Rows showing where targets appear
* * * *

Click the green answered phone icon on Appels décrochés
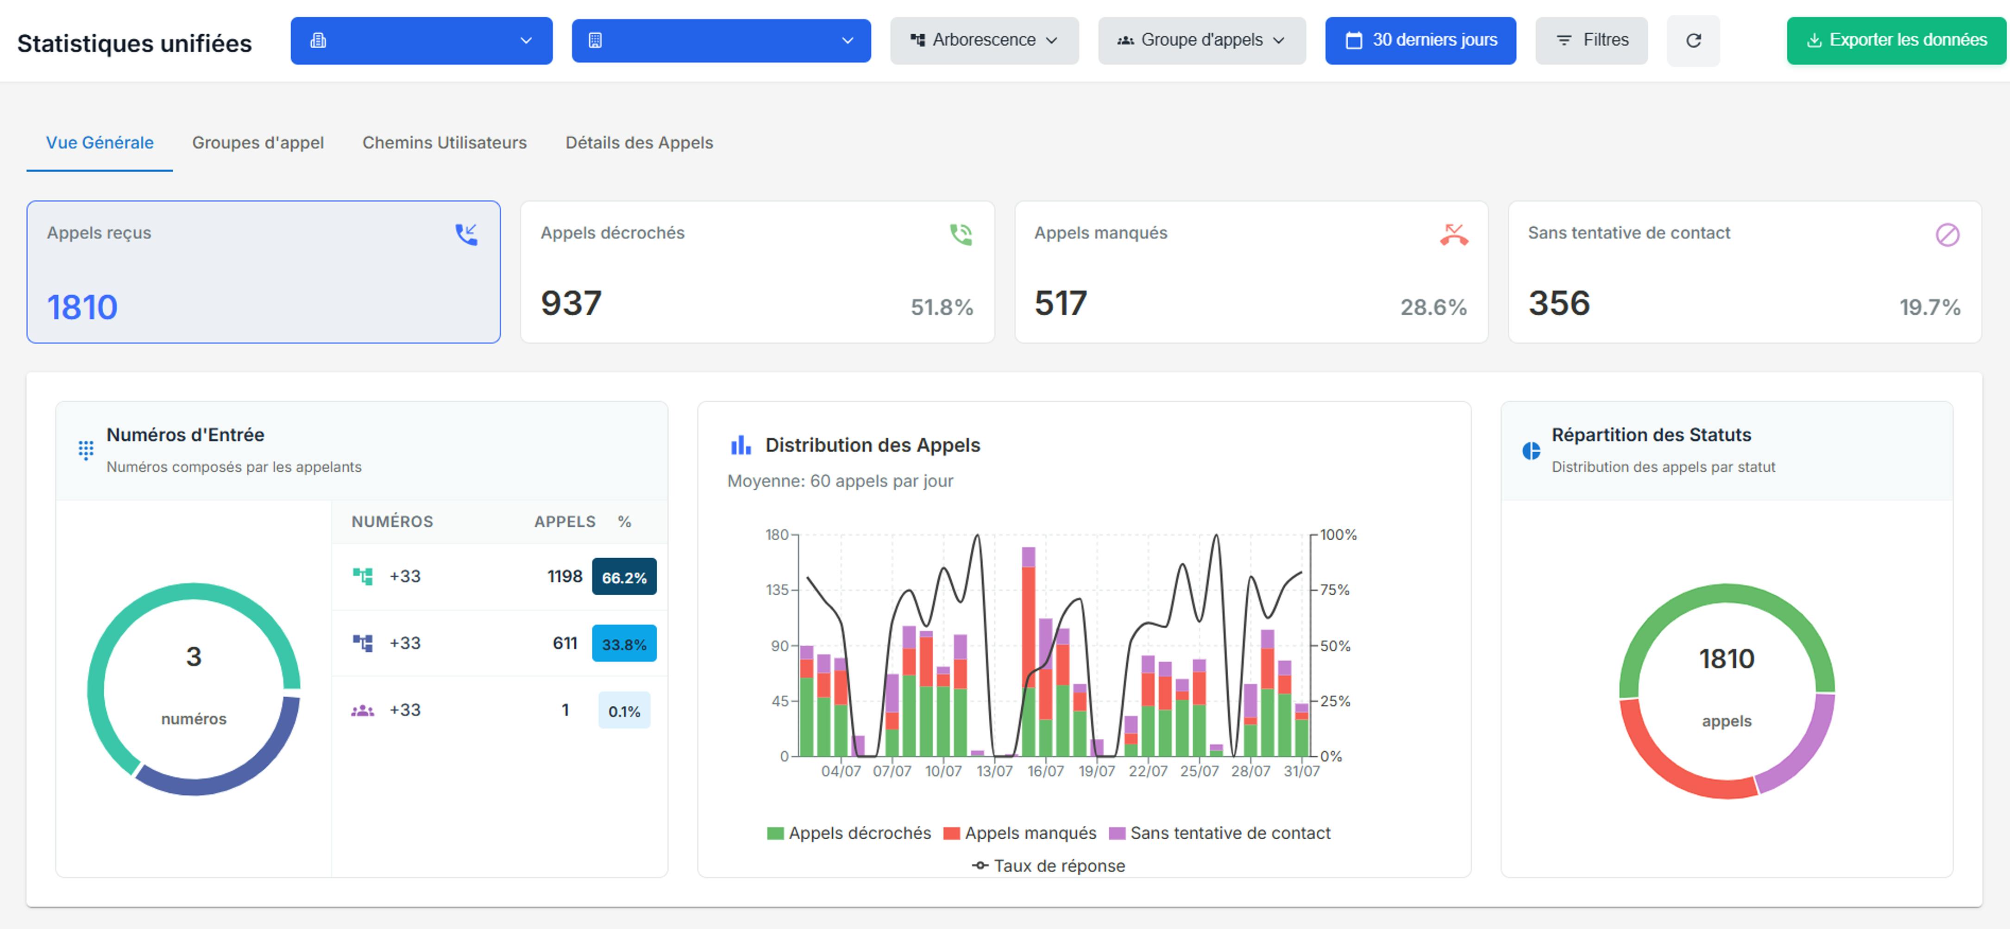This screenshot has height=929, width=2010. point(961,234)
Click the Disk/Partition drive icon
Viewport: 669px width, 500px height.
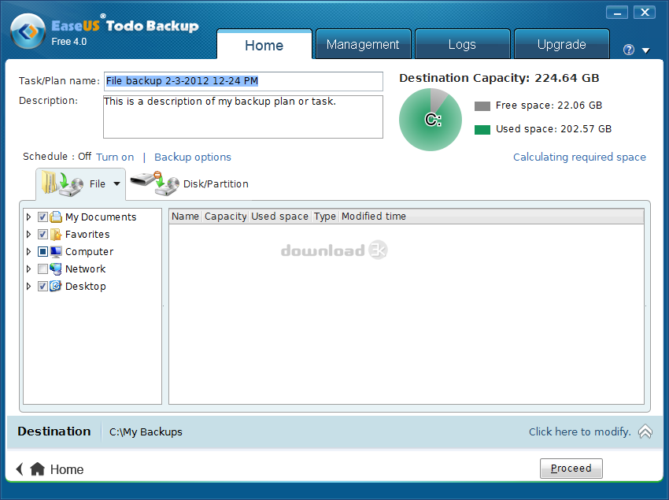pos(154,183)
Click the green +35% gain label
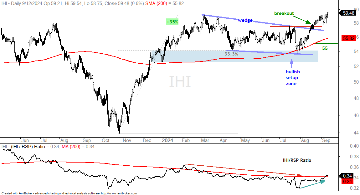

* * * *

_Written problem:_
Recast the records from the line containing "Click the Disk/Partition drive icon" through the end as a JSON list of strings, one string per line, with blank lines dropped. Leave the pictures out of the list.

_Worked solution:_
[
  "Click the Disk/Partition drive icon",
  "Viewport: 669px width, 500px height.",
  "pos(154,183)",
  "Click the green +35% gain label"
]